La position de témoin que se construit la cinéaste lui permet de recomposer l’espace. Elle fait parler les clients, les postiers et les fait dialoguer les uns avec les autres, autrement que dans le cadre ordinaire du service client. Elle montre les coulisses du fonctionnement du bureau de poste, elle montre les petits mots murmurés dans la longue file d’attente entre deux clients. Par son montage alterné, elle recompose un espace d’échange, de lien, dans un espace cadré architecturalement vers l’absence de lien, vers une déconnexion entre les clients et les employés. Et les rapports qu’elle parvient à mettre au jour prennent forme dans des petites phrases qui relèvent de l’analyse sociologique : sous-entendus racistes, solidarité, disputes, bienveillance, tout y est mélangé comme si ce lieu était un catalyseur où chacun révèle des petits bouts de soi, presque malgré lui. 

D’une certaine façon, le film résiste à cette destruction des rapports sociaux dans cet espace particulier. Dans sa logique productiviste, le capitalisme ne souhaite pas s’encombrer de lieux où l’on perd du temps, qui ne sont pas rentables. Les bureaux de postes, encore plus avec le passage au numérique quasiment total de la société, sont de moins en moins fréquentés, n’ont plus les mêmes fonctions. C’est un espace de rencontre social qui disparaît, un espace de solidarité pour les plus défavorisés, souvent les plus isolés. Il y a indéniablement quelque chose qui se perd dans le lien social et le rapport de chacun au collectif. C’est ce qu’un des postiers dit à la caméra, en expliquant que le bureau de poste est sûrement l’un des seuls liens que certains ont avec l’état qui ne soit pas un rapport explicitement punitif comme l’est l’institution policière ou judiciaire. Détruire de tels espaces de rencontre, c’est détruire la possibilité même d’une certaine solidarité, et pour les plus isolés c’est détruire tout sentiment d’appartenance au corps social. Dominique Cabrera réalise ce film en 1992 et on sent déjà les prémices du durcissement des rapports sociaux, de l’antagonisation de l’autre, notamment avec ces vitres blindées et la tension dans certains échanges.

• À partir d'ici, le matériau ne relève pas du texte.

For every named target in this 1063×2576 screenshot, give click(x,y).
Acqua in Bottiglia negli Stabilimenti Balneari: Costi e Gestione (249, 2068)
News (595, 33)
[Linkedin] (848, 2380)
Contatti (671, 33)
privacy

© Une poste à la Courneuve (Dominique Cabrera, 1995)

30 ans plus tard, l’arrivée des technologies numériques, d’internet a accentué cette perte de rapports humains et poussé l’individualisme encore plus loin dans les grands espaces métropolitains. Caisses automatiques, petits commerces, librairies indépendantes, cinéma indépendants, kiosque à journaux. On pense ici au film Le Kiosque (Alexandra Pianelli, 2020) qui a beaucoup de lien avec Une poste à la Courneuve, dans lequel la documentariste place une caméra presque en point de vue subjectif et filme ses discussions avec ses clients, ceux qui passent tous les jours, ceux qui passent tous les mois.). À Lille comme ailleurs, ces petits établissements et services disparaissent de jour en jour, au profit des grandes chaînes d’enseignes multinationales. C’est le grand idéal capitaliste mondialisé : tel fast-food est le même à Lille, à Marseille, qu’à New York ou à Budapest. L’identité des villes se perd, tout est standardisé, cadré dans une logique productiviste qui régit tout. L’idée n’est pas de tomber dans la romantisation de travaux aliénants, simplement de se questionner sur ce que l’on perd avec ces changements. Regarder ce film aujourd’hui est un rappel de l’importance de ces lieux « indépendants », qui n’appartiennent pas (encore) aux mêmes géants économiques, un rappel de l’importance de soutenir ces librairies, ces cinémas, ces espaces qui, il faut l’espérer, ont encore de beaux jours devant eux. Ce que le documentaire de Dominique Cabrera réussit probablement le mieux, c’est de produire ce recul et ce regard sur les mutations des rapports collectifs, tout en ne tombant pas dans une idéalisation romantisée, en montrant le bureau de poste comme un lieu à la fois de collectif et de défaillance. 

Les pratiques sociales sont déterminées inévitablement, au moins en partie, par le cadre que construit la société pour ses citoyens, il est donc important de se questionner sur les espaces publics et collectifs dans lesquels on nous demande d’évoluer. Le film de Dominique Cabrera permet de prendre du recul, de faire un pas une trentaine d’années en arrière, et de constater là où on en est aujourd’hui, avec les mutations que la société a connues. Elle fait l’étude d’un bureau de poste, des personnes qui le traversent, et ce qui ressort de son étude est un mélange doux-amer entre un lien social encore présent et sa rigidité, son durcissement qui apparaît par instants, annonciateur de sociétés aujourd’hui plus individualistes et solitaires, dans lesquelles les rapports sociaux s’éteignent petit à petit, se durcissent, avec les dérives qui en découlent. L’autre devient un parfait inconnu que l’on craint, que l’on ne côtoie pas et c’est dans ce terreau fertile que l’extrême droite puise pour grossir. 

Le film est disponible actuellement, avec quelques autres des films de la cinéaste (Chronique d’une banlieue ordinaire, Réjane dans la tour, Ici là-bas) sur la plateforme de cinéma documentaire Tënk.